Exercise. Return the lines of the items starting with the line containing "Task: Close the" and going on through the line containing "Action: click(421, 127)", copied word for word and leaving out the pictures.

Data provided.
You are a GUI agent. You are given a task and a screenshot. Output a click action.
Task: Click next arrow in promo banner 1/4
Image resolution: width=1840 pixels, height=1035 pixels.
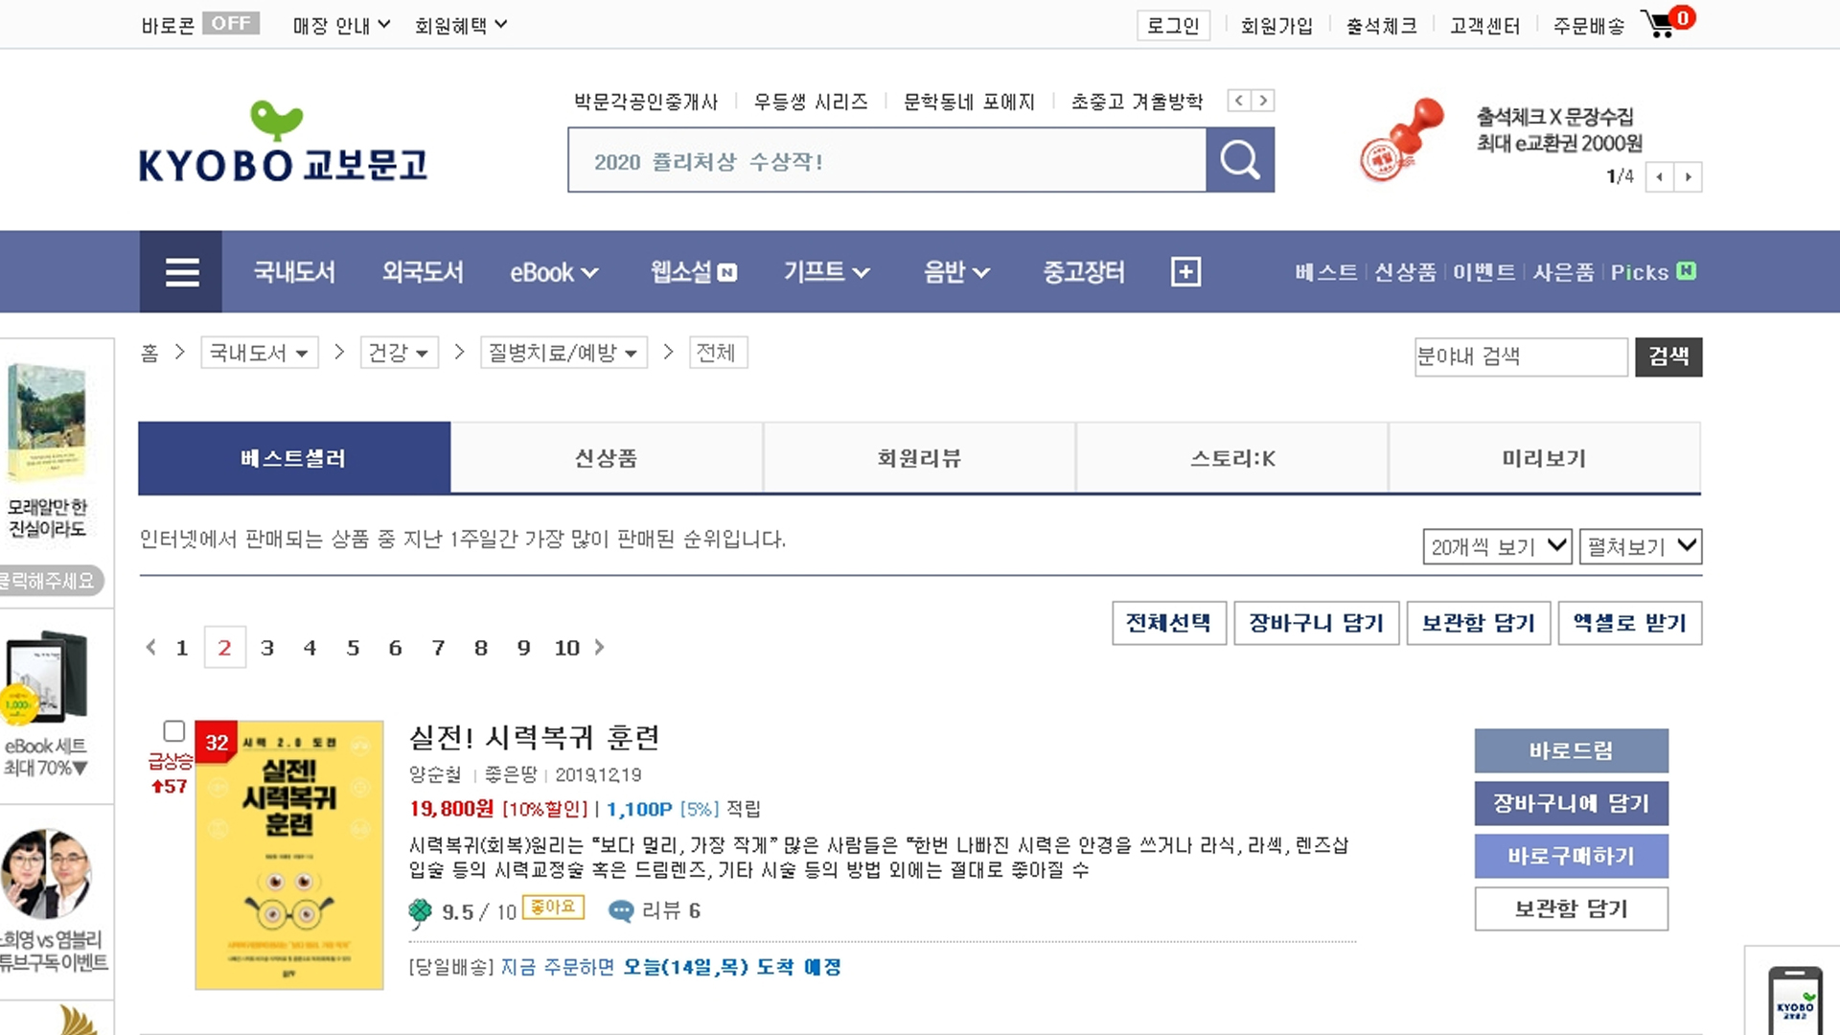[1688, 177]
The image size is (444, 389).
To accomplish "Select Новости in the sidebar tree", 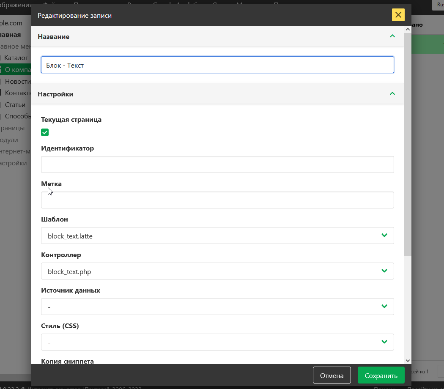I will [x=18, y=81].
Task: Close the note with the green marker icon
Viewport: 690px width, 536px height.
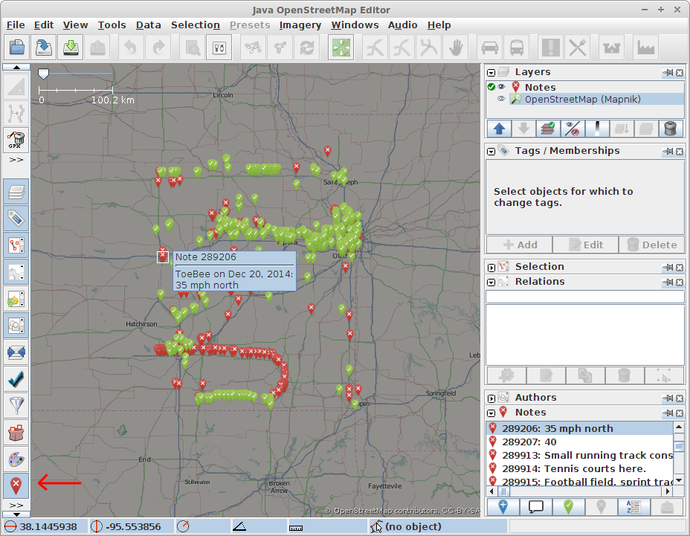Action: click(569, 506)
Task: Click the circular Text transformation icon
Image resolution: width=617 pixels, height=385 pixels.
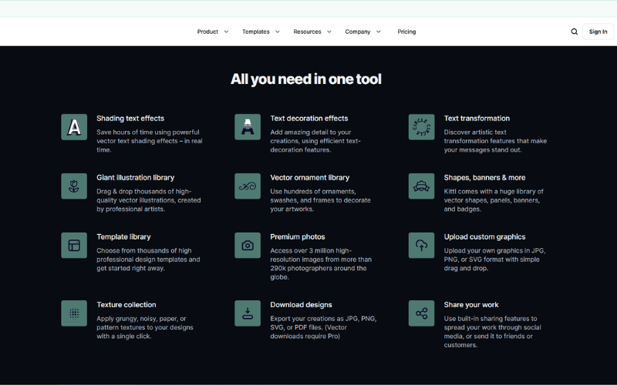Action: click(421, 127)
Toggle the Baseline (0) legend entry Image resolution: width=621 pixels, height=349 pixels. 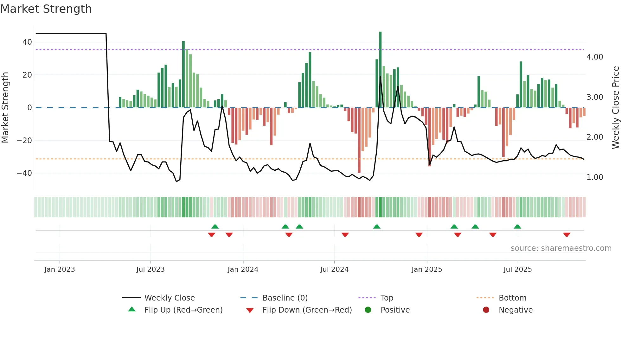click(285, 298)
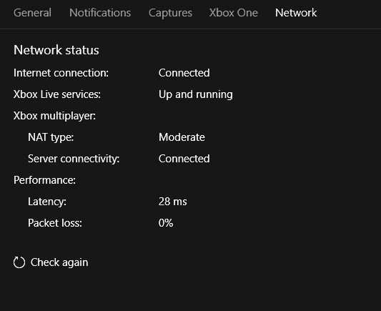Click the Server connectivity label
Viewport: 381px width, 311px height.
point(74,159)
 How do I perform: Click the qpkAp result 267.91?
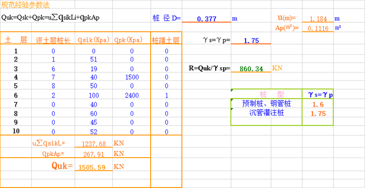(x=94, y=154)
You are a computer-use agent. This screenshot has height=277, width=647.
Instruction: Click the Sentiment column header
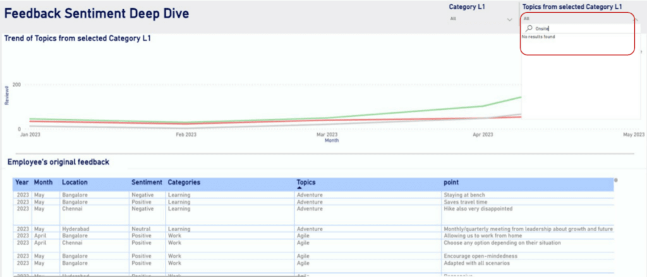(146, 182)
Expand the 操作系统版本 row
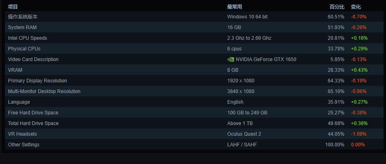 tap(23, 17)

Written solution.
Task: Close the note with the green marker icon
Viewport: 690px width, 536px height.
Action: click(569, 506)
Task: Click the circular Text transformation icon
Image resolution: width=617 pixels, height=385 pixels.
Action: click(421, 127)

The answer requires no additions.